I’ve also seen them used as a bad escape valve for poor code quality, as if the process of migrating a spaghetti monolith into the beautiful microservices we envisioned would somehow solve the underlying code quality issues.
My favourite failure mode for this is throwing lot of effort into porting a chunk of the rancid old monolith into microservices without decoupling. This ends up with a stack of microservices that handle 1% of the total revenue generating traffic yet 80% of the infrastructure cost due to the additional complexity and adding 30% more overall latency due to the network hops and inflexibility of the service API. At the same time it doesn't deliver enough productivity doing this so there is gas being poured into the burning monolith too.
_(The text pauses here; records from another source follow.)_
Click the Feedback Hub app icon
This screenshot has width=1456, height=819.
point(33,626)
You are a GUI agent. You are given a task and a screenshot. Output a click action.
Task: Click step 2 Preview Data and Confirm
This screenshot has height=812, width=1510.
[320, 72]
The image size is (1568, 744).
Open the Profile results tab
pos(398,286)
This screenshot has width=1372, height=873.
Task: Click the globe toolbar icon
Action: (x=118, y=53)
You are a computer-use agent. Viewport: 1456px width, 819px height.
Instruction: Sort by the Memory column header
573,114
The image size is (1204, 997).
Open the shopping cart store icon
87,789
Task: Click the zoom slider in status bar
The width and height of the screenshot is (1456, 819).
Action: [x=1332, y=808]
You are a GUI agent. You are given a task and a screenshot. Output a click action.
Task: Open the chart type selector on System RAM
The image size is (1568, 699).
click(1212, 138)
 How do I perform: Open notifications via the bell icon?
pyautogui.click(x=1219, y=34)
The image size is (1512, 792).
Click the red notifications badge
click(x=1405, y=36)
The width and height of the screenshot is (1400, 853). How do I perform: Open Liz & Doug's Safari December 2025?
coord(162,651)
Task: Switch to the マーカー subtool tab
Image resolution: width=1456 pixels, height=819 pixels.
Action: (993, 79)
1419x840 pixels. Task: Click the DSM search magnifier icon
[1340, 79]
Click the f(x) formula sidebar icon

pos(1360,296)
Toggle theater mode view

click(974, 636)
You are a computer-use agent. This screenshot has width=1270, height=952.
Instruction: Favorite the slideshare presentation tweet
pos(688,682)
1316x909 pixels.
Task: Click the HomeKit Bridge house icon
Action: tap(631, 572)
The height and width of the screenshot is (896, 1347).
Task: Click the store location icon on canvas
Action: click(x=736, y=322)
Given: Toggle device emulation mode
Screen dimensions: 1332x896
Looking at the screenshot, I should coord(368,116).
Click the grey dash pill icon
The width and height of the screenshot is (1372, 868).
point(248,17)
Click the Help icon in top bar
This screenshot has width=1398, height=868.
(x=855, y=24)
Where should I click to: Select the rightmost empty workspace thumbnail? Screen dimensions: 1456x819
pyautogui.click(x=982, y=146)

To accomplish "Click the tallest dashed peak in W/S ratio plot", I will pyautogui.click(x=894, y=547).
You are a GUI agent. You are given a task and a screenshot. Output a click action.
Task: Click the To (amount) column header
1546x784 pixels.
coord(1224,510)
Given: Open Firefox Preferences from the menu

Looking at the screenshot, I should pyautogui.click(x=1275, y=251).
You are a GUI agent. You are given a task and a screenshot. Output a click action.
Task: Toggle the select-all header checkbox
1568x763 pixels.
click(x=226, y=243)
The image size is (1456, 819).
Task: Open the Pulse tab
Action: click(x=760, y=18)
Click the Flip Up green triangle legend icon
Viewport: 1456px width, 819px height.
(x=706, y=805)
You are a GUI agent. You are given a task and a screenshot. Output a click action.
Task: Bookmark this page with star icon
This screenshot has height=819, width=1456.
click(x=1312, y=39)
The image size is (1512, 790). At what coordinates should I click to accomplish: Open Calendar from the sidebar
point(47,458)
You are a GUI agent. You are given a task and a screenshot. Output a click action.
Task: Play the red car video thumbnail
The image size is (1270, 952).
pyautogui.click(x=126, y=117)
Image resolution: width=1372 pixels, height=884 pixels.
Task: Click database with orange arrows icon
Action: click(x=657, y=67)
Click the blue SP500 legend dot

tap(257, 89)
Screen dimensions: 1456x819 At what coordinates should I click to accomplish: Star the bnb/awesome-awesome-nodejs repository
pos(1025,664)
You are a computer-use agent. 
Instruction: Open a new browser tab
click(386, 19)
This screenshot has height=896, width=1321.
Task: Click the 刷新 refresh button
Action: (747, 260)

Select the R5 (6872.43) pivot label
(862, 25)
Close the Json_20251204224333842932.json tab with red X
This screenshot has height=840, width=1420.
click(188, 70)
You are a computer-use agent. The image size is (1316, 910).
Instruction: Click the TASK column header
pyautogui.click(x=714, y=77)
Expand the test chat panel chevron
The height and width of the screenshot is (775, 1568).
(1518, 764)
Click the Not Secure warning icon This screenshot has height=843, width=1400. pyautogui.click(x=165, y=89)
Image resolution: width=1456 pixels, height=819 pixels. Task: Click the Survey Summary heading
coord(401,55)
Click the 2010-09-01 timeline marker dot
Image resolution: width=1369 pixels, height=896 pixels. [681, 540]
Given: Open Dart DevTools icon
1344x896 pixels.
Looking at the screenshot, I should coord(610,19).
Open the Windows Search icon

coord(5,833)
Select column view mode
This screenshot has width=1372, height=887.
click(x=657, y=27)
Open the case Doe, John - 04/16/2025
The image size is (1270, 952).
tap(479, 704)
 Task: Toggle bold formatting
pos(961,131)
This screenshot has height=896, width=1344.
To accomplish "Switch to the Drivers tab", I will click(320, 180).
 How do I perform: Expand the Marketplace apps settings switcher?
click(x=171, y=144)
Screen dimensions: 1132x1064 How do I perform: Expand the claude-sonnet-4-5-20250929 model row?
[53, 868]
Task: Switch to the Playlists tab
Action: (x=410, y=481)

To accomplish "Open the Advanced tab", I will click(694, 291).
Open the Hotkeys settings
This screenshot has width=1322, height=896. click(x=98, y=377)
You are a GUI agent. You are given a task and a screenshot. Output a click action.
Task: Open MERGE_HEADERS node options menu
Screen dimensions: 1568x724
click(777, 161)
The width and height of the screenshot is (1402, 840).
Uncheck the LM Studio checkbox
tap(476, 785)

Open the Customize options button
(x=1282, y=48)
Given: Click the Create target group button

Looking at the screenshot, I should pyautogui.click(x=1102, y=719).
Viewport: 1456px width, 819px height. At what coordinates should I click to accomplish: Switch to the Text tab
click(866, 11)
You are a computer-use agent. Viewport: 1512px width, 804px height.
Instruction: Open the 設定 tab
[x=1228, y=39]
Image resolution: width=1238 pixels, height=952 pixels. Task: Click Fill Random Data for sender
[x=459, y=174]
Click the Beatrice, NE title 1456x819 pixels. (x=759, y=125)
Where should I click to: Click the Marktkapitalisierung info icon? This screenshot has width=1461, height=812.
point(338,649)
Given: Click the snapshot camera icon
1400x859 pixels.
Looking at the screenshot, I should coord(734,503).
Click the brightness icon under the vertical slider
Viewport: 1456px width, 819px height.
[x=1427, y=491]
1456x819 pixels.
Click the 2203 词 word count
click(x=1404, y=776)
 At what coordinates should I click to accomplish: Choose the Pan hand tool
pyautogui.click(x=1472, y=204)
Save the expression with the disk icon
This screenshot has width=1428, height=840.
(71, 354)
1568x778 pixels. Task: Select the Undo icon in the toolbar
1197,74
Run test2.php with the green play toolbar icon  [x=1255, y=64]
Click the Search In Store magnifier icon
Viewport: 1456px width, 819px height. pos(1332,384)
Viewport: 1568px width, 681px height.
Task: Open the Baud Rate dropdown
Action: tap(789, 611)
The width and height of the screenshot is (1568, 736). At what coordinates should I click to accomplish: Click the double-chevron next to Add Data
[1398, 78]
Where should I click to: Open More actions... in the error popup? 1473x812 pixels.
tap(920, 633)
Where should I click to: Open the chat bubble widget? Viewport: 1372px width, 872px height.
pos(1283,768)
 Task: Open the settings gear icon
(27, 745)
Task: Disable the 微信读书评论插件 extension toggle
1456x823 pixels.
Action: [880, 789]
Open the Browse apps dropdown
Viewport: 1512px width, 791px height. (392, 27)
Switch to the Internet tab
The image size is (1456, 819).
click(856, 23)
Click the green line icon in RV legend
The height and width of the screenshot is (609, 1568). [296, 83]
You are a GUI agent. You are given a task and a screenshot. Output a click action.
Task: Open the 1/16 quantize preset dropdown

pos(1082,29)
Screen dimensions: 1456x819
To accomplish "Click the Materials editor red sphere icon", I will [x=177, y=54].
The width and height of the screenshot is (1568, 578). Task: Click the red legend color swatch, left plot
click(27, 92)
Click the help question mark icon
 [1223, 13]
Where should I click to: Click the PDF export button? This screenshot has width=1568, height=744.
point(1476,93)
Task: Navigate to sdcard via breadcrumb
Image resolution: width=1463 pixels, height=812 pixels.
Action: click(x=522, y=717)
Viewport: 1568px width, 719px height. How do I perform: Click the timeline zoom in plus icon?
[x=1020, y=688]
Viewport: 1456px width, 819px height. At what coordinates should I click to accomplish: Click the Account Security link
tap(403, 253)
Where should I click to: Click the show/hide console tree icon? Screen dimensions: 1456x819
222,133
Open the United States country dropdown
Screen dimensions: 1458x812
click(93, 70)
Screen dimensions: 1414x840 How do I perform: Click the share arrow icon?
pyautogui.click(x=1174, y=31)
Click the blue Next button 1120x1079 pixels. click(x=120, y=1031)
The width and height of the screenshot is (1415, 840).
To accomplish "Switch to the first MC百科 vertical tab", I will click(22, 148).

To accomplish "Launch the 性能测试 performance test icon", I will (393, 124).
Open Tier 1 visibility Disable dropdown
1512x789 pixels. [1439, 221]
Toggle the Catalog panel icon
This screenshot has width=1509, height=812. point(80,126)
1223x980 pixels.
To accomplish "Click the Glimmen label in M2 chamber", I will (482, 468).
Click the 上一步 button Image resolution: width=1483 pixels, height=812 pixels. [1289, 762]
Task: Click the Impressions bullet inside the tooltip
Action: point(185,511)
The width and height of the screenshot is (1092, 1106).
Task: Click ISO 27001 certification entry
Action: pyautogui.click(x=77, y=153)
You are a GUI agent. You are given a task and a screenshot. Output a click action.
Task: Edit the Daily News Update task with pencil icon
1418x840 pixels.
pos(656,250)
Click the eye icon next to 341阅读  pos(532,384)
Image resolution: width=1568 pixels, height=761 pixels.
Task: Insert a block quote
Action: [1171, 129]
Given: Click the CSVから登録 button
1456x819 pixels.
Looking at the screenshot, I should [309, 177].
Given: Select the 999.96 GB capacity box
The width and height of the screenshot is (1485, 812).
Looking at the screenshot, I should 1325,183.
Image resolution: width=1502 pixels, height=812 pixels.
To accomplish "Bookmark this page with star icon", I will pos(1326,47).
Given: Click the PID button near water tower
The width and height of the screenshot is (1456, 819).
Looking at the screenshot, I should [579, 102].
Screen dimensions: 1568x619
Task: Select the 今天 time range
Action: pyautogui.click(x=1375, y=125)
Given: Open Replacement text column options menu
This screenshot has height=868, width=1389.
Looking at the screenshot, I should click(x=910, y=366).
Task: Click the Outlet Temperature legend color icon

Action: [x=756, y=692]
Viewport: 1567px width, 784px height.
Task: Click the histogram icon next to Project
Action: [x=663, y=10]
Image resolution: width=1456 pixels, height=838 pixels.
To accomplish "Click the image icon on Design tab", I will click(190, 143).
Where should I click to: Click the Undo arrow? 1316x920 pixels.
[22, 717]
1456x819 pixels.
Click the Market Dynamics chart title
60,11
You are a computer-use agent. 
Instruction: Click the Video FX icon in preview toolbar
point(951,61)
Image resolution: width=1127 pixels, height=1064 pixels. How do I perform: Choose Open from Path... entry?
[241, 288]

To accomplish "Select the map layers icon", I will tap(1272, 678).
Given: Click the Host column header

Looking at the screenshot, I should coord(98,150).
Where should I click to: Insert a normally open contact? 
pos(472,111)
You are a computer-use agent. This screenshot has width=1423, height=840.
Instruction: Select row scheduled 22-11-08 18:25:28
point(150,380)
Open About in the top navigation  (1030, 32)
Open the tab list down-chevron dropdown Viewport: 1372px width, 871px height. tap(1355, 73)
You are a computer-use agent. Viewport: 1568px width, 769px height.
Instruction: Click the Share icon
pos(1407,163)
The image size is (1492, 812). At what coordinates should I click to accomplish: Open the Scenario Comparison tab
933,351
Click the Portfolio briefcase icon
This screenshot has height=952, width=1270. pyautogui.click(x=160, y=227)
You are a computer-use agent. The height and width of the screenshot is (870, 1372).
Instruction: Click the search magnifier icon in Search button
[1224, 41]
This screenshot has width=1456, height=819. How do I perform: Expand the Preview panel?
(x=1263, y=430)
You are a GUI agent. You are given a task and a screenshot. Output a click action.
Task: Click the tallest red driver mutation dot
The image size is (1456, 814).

> What is that benefit? Micro-services aren’t the point.
This is a key point, if you can't articulate the benefit of migrating to micro-services, maybe you don't need it.
Micro-service is not a panacea, the architecture is intended to solve some practical but also very boring problems around scaling traffic and engineering teams.
An interesting thing I've read recently is that there can be different kinds of monolith:
- application monolith (what we usually talk about)
- database monolith (multiple apps all using one db)
- deployment monolith (multiple apps but need to be deployed together)
- organization monolith (multiple apps built by teams that have to follow the same processes and practices, or using the same technologies)
This made me think that migration to services has different layers and just running multiple apps might solve some problems, bet introduce others. I think learning how to slice things properly is the key here and is often only considered in terms of source code.
Kent Beck was one of the first software engineers I admired when getting into the field 7 years ago!
We are undergoing a mono->service shift at our company, and I think for reasons in agreement with this article. The main goals being to handle persistence of high write data beyond stable capabilities of our monolith, build services whose logic perspective deviates from the monolith (recommendations, text generation, search), and add new features that have a clear purpose and boundaries thought decoupled services.
But we still invest in the monolith, and develop all important things on it. It's our camel.
This is the conclusion I've come to on the monolith I work on. We're trying to extract some microsercives but the start of that effort hasn't yet bore fruit and the pace / cost is so slow I suspect it won't really be possible to actually fully carve out some of the stuff we are trying to.
To be fair, at least the initial stuff is stuff that would benefit from being carved out owing to it being integration code that should be independently deployable allowing for quicker turn around of issues with the integration and us being able to benefit from newer tech we want to use but can't.
The actual domain stuff we haven't been able to touch. Mostly because the data access is a veritable trashfire. It's a can that has been kicked 10 years down the road.
My thinking has basically shifted to pushing for us to carve out services for things our backend does that aren't in our core domain but are heavily trafficked, possibly because they're not well designed, and fundamentally affect the performance characteristics of our app. Carving them out is actually tractable, and we can probably reasonably get better perf/design and IMO would be a value add.
For our domain there is just no way we should even attempt to carve it up. We just need to tidy that sucker up until the domain operations are performant, and cleanly implemented.
If and only if we get there would it make sense to attempt carving out of the domain. But in reality we will probably live with a few non-domain related microservice, integration microservice, and our monoservice.
For a flip side to the dominant opinion here... we migrated to micro services. Then the PMs figured out a bunch of new products to ship by combining the micro services in different ways. Grew the business a lot.